Complementing MangaVQA is MangaOCR, a benchmark focused on the meticulous detection and recognition of textual content embedded within manga images, such as dialogues and sound effects. This is constructed by consolidating annotations from existing datasets, Manga109 and the manga onomatopoeia dataset, accumulating approximately 209K narrative text instances. The focus here is on precise localization and recognition of text, which are crucial for understanding manga as a multimodal narrative medium.
Development of MangaLMM
The paper proceeds to describe the creation of MangaLMM, a bespoke model finetuned from the open-source LMM Qwen2.5-VL. MangaLMM is distinctively trained to jointly address both MangaOCR and MangaVQA tasks, setting a practical baseline for manga understanding. The finetuning process involves adaptively training MangaLMM using synthetic VQA examples generated from GPT-4o, demonstrating an impressive capability to handle manga's unique combination of visual and textual information.
Experimental Insights
The experimental results presented in the paper reveal significant insights. Notably, even the state-of-the-art proprietary models like GPT-4o struggle with the complexity of MangaOCR, achieving near-zero scores, yet they exhibit partial comprehension of text enabling accurate VQA responses. MangaLMM, in contrast, achieves a substantial score of 71.5% on MangaOCR and outperforms GPT-4o in MangaVQA evaluation with a score of 6.57 against 5.76, showcasing its efficiency in multimodal manga understanding.

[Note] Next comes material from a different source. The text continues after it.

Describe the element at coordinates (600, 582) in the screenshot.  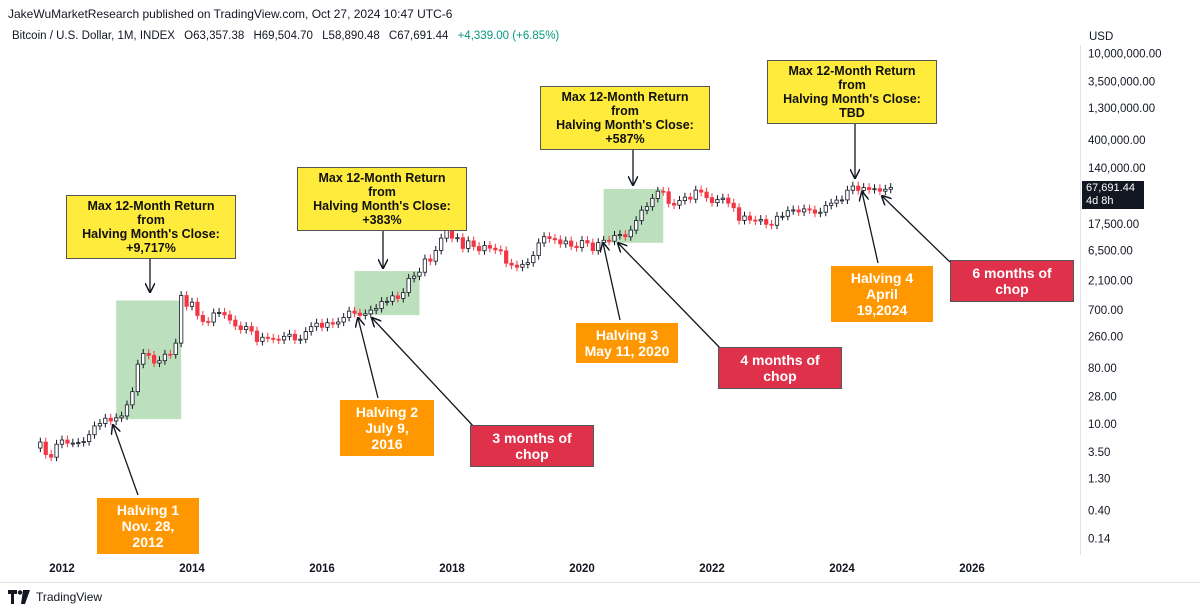
I see `footer-divider` at that location.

The paper also addresses task interference in multi-task learning, noting a slight performance drop in OCR when trained jointly on both tasks, yet a marginal gain in VQA performance. This suggests beneficial task synergy facilitated by enhanced OCR capabilities, although further refinements may optimize these interactions.

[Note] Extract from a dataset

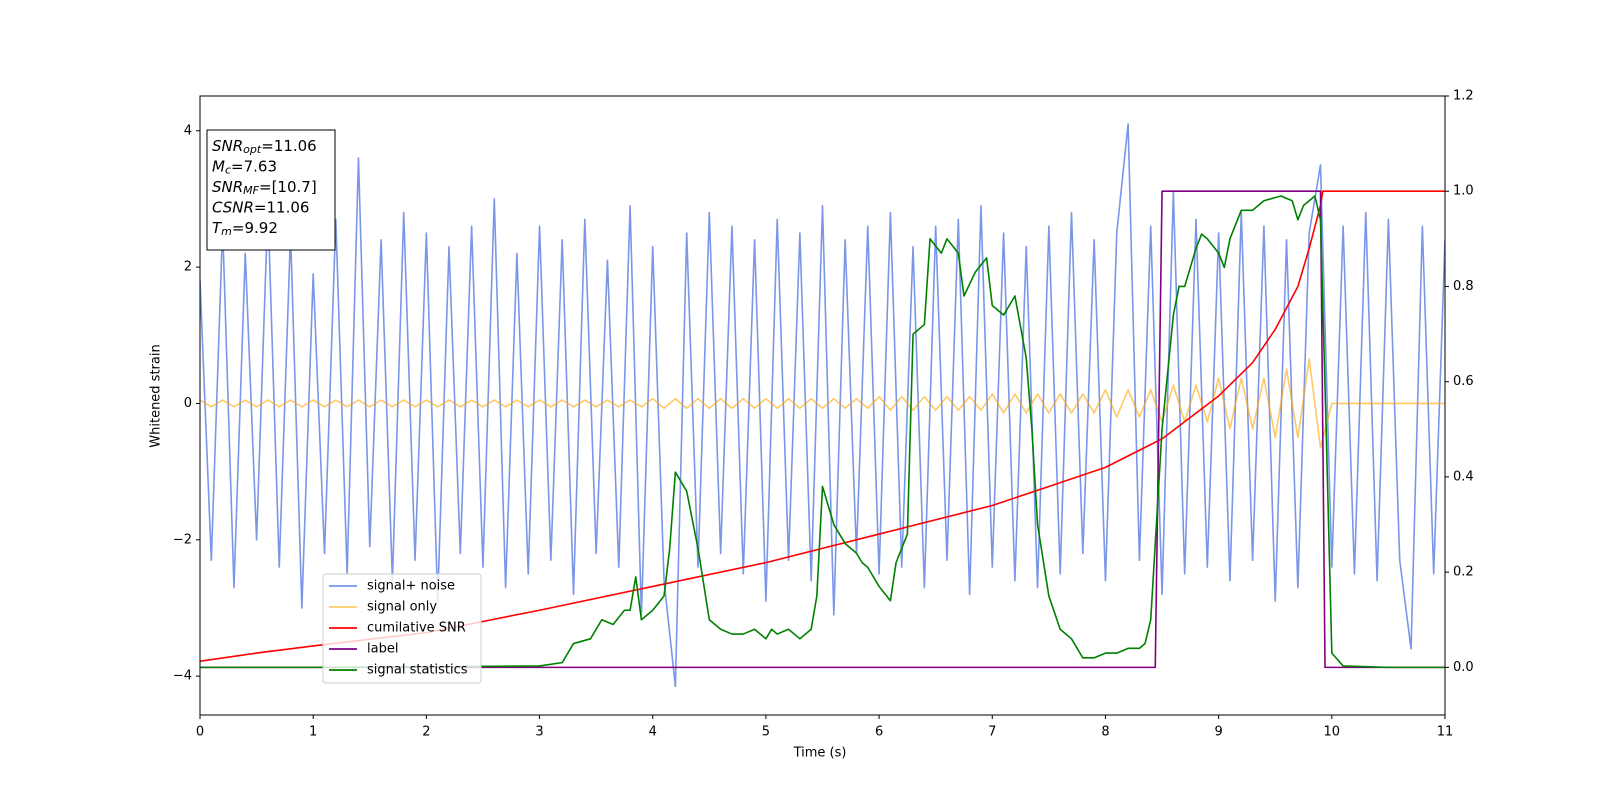 Image resolution: width=1600 pixels, height=800 pixels. What do you see at coordinates (226, 232) in the screenshot?
I see `annotation-subscript: m` at bounding box center [226, 232].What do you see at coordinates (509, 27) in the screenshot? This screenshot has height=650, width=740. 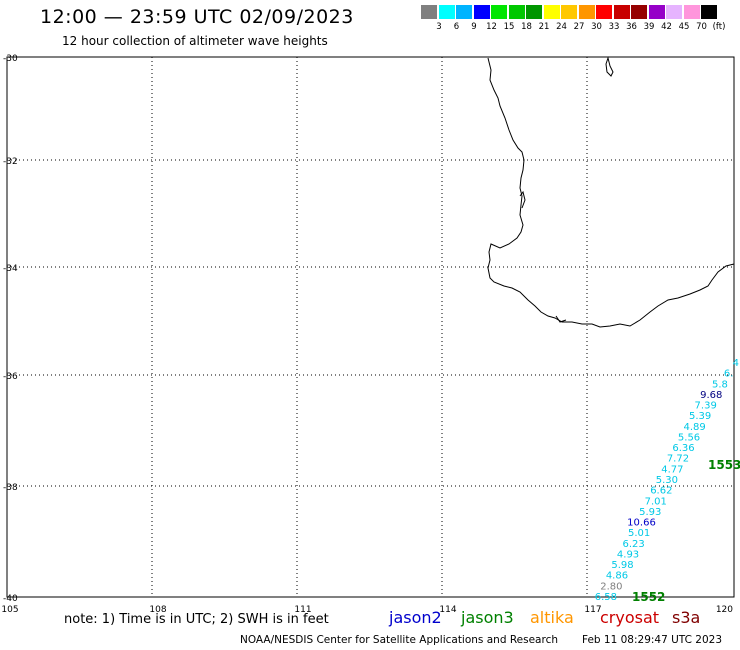 I see `legend-label: 15` at bounding box center [509, 27].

Implications and Future Directions
The implications of this research are multifaceted. Practically, MangaLMM could serve as a tool aiding manga creators in evaluating and refining their narratives by functioning as a virtual editor capable of human-like manga understanding. It represents a significant advancement in machine comprehension of complex visual-textual datasets, paving the way for more nuanced AI applications in creative industries.

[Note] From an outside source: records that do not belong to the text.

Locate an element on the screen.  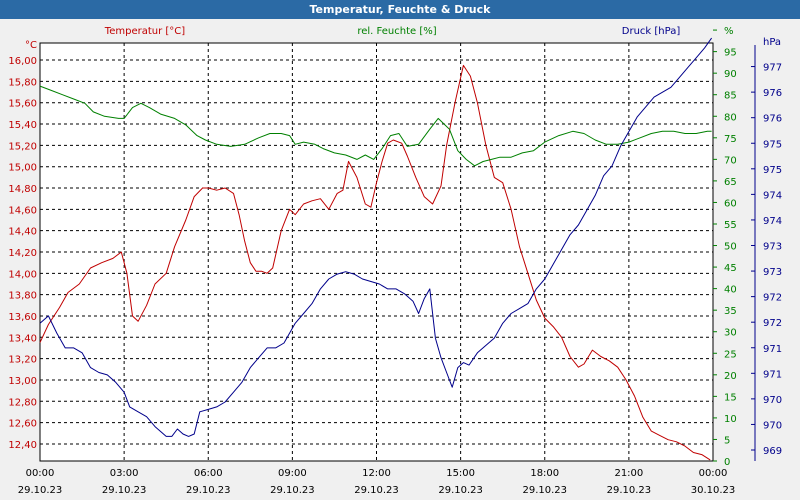
series-line-middle is located at coordinates (376, 126).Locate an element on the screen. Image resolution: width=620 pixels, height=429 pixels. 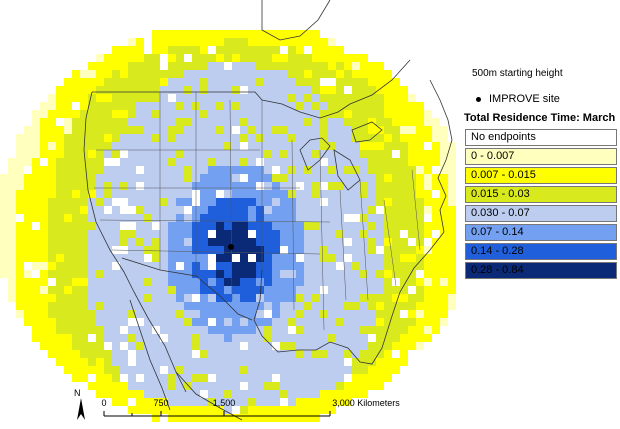
hudson-bay is located at coordinates (296, 20).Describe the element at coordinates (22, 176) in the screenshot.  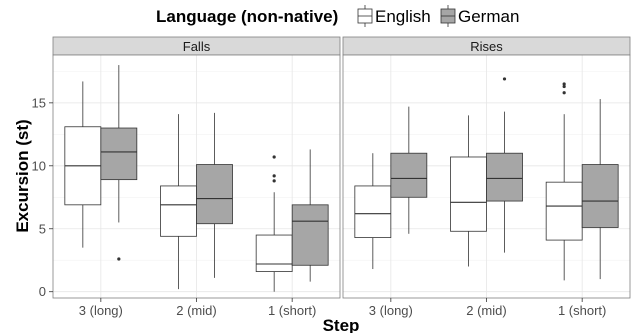
I see `y-axis-title: Excursion (st)` at that location.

Theoretically, the benchmarks and methodology set forth provide a foundational framework for evaluating future models in multimodal domains, extending beyond manga to other narrative forms combining text and imagery. Furthermore, it prompts exploration into improved finetuning techniques that mitigate task interference while enhancing overall model performance.
In conclusion, this paper contributes valuable benchmarks and methodologies to the field of multimodal understanding in AI, specifically tailored to the intricacies of manga. By releasing open benchmarks, synthetic data, and the MangaLMM model, it offers a comprehensive resource that can catalyze further advancements in multimodal AI research.